Here is a realistic incoming ticket and the output from the pipeline.

```
ticket = "API keys rotated this morning and now all requests return 401 Unauthorized."

priority, reply = process_ticket(ticket)

print(f"Predicted priority: {priority}")
print("---")
print(reply)
```

Example output:

```
Predicted priority: high
---

We see you are hitting authentication failures after a key rotation.

Priority: high. This matches previous high-priority incidents involving verification and access issues.

Action: Please verify that your integration is using the newly issued key format. Refer to the resolution for webhook signatures fail verification to adjust your header calculation and ensure the HMAC-SHA256 code sample is applied correctly.
```

This pipeline shows how to treat an LLM as one component in a broader ML system rather than a monolithic black box.

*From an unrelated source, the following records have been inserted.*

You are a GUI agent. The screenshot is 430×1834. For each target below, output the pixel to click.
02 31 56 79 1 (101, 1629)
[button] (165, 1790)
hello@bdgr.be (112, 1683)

Oxlo.ai simplifies the architecture because embeddings and chat completions share one endpoint and one request-based pricing model, which keeps costs predictable when you scale to thousands of tickets. A concrete next step is to replace the random forest with a fine-tuned classifier hosted on Oxlo.ai, or stream the generated replies into a Slack webhook for real-time triage.